Above: The need for flexibility has driven the industry towards small modular reactors, but with the right attitude it is possible that large nuclear too can retain a place in the power portfolio

Alongside gigawatt-scale nuclear will be similar scale offshore wind farms and interconnectors. Great Britain is a case in point: at 1250 MW Sizewell B was for many years the largest in-feed in the country’s grid. But the East Coast, where it is situated, is also now the landing site for the world’s largest offshore wind farm, Dogger Bank, which will total 3.6 GW when complete. The region also has two gigawatt-sized interconnectors, which could see a shift of 4 GW in short order if they both switched from full import to full export. Large nuclear may no longer be the grid’s largest potential in-feed risk.

The question for nuclear operators is how they can use nuclear’s strengths to meet the new needs of customers who are no longer seeking long-term contracts for bulk power. If nuclear alone cannot respond in a way that meets market needs, how can operators find partnerships where the whole is greater than the sum of the parts and customers get a compelling proposition? Nuclear can’t be a large standalone supplier any more. It has to be part of a more responsive package.


Will solar eat everyone’s lunch?

A major energy story of the 2020s has been the immense rollout of solar – from utility scale to household panels.

In a February blog post Michael Liebreich, senior contributor at Bloomberg New Energy Finance named solar power as a ‘superhero’ of the drive to Net Zero.

He compared 2004, which saw 1 GW of solar PV installed with 2023, when there were several occasions when 1 GW of solar PV was installed in a day.

He said that with last year wind and solar added enough capacity to deliver 3,400 TWh, or 3% of global power demand – and the rate of deployment is accelerating.

Solar is being deployed at utility scale. In 2023 the largest solar plants worldwide were in India and China. The 2.7 GW Bhadla Solar Park in the Thar Desert of Rajasthan has an area of 56 square kilometres. But the Golmud Solar Park in China is already bigger – 2.8 GW – and China plans to expand it to 16 GW by 2030.

According to data from the Federal Energy Regulatory Commission (FERC), solar provided 49.3% of new generating capacity in the United States, 50% more than the year before. In total, solar added 18,356 MW to the grid in 2023, while natural gas added 11,024 MW and wind added 6,356 MW. DNV says that Boosted by IRA, solar and wind power will grow 15- and 8-fold respectively by 2050. Solar will become the largest producer of electricity by the mid-2030s, supported by favourable economics and enhanced policy support in the region. Wood Mackenzie agrees: in a report on South America it said that with advances in batteries and lower costs, solar will outpace wind growth rates and become the leading technology for expansion over the next ten years in Argentina, Brazil, and Chile where it expects 48 GW of new utility and distributed projects by 2033.

Above: According to data from the Federal Energy Regulatory Commission (FERC), solar provided 49.3% of new generating capacity in the United States, 50% more than the year before

By 2050, solar will account for almost half of all electricity generated in North America.

But solar’s benefit is that it can be deployed at any scale.

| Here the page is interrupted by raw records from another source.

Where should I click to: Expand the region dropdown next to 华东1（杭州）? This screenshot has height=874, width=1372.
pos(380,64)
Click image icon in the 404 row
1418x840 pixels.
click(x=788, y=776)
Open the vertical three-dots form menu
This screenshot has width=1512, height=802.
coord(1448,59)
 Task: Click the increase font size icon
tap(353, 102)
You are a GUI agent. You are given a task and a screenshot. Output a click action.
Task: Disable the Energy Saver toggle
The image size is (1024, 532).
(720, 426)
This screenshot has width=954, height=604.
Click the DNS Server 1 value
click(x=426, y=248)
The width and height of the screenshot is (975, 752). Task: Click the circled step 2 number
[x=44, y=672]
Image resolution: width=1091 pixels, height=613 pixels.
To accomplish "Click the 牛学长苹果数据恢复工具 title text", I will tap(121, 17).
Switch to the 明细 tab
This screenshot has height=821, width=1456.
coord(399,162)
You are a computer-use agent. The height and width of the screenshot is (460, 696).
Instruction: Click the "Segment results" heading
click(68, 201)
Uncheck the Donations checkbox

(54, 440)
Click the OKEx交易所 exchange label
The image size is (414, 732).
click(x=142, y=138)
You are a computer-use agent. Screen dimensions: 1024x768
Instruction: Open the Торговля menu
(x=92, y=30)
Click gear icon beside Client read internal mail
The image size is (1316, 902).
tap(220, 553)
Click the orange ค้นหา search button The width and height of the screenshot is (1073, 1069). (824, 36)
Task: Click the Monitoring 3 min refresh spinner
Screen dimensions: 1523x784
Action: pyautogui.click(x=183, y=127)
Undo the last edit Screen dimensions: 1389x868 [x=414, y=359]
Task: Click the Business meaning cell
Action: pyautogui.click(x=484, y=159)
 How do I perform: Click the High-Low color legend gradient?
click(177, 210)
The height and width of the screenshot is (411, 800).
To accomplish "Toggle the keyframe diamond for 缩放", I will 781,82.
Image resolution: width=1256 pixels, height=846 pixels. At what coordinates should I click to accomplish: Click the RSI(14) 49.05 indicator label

Recently BNEF has increased its solar forecasts in the US by 12 GW for the 2023-2030 period, compared with its previous outlook. It believes most of the extra 12 GW will be in home solar.

PV is already the second largest part of Brazil’s electricity capacity mix. Hydroelectricity still has 40% of the generation market with almost 110 GW installed, but in 2023, but PV uptake in Brazil grew at a rate of more than 1 GW per month and the cumulative installed PV capacity reached over 37 GW. The deployment rate is 60 W per person per year and is fast enough to double the installed capacity every two years.

What is more, 70% of the 1 GW installed in 2023 was rooftop PV, so most of it never entered the electricity network. There are 93 million rooftops in the country, and so far, fewer than 2.5% of them have a rooftop PV system installed.